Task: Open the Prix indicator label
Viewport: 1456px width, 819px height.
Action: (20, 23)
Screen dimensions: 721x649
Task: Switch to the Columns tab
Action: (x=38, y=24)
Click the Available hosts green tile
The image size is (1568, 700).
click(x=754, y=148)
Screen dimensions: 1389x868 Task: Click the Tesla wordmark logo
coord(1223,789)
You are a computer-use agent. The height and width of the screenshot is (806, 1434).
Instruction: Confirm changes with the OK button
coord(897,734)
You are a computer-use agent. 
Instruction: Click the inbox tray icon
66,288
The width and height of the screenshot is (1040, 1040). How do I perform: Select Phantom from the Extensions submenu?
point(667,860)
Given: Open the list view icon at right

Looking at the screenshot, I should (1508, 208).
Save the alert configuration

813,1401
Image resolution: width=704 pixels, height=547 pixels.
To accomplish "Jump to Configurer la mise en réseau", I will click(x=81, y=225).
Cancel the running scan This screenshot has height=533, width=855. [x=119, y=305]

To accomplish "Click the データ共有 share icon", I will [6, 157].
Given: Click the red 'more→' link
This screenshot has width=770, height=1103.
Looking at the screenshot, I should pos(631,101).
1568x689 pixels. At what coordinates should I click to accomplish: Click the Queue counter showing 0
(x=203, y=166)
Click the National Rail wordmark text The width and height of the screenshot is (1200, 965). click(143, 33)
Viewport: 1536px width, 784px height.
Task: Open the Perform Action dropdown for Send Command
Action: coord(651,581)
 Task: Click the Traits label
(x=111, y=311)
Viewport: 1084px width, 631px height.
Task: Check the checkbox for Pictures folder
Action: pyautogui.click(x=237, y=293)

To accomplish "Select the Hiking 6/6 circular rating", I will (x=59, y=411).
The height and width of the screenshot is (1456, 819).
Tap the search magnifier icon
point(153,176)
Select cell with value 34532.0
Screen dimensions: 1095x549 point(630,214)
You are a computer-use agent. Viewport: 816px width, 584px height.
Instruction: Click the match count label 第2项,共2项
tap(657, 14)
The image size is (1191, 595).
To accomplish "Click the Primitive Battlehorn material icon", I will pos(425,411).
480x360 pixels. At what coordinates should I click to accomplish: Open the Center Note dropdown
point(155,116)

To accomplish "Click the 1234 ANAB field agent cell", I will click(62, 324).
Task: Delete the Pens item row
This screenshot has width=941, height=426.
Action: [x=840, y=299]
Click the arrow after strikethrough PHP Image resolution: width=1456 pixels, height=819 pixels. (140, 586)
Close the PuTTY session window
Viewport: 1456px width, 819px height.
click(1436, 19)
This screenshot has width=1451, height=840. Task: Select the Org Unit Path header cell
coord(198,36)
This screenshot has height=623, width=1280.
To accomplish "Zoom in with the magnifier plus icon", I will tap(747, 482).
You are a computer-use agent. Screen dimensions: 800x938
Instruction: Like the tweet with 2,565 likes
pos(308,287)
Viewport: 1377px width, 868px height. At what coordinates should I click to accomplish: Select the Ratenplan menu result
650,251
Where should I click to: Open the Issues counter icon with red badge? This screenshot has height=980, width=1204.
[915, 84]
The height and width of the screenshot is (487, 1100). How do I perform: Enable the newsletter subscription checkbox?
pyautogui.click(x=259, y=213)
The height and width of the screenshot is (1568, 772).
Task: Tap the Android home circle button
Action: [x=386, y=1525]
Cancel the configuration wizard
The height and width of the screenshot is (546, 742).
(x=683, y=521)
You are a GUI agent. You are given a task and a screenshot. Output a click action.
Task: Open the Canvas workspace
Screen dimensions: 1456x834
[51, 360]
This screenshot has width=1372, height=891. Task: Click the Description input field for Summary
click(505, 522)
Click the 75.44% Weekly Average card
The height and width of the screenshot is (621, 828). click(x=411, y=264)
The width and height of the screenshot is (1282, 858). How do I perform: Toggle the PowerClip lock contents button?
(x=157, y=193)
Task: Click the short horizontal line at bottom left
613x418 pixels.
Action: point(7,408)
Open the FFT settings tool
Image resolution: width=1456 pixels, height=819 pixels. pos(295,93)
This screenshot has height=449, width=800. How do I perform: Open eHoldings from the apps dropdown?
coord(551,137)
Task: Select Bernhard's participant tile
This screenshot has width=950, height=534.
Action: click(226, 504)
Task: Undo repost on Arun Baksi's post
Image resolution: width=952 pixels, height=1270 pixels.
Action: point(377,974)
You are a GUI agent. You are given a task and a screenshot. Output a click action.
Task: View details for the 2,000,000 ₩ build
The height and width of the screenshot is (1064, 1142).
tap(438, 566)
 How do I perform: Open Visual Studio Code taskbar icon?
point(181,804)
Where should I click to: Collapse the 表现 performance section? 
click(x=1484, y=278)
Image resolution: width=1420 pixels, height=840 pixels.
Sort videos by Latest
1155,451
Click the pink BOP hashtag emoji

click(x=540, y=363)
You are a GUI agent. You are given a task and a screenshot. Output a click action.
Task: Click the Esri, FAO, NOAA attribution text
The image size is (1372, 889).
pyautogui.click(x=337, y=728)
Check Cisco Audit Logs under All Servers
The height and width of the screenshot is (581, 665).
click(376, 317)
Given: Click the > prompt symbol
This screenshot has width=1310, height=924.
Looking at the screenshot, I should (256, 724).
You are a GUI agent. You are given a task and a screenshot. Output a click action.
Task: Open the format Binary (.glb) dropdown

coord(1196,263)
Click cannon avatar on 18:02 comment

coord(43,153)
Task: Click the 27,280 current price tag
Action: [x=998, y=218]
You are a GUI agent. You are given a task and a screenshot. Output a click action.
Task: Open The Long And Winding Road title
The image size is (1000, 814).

^^^^

**Task to complete**
Return the lines of the items verbatim, beginning with the line that contains "Where should I click to: Open" and ending with the line that contains "(x=683, y=521)", both included.

**Task response**
Where should I click to: Open the Issues counter icon with red badge? This screenshot has height=980, width=1204.
[915, 84]
The height and width of the screenshot is (487, 1100). How do I perform: Enable the newsletter subscription checkbox?
pyautogui.click(x=259, y=213)
The height and width of the screenshot is (1568, 772).
Task: Tap the Android home circle button
Action: [x=386, y=1525]
Cancel the configuration wizard
The height and width of the screenshot is (546, 742).
(x=683, y=521)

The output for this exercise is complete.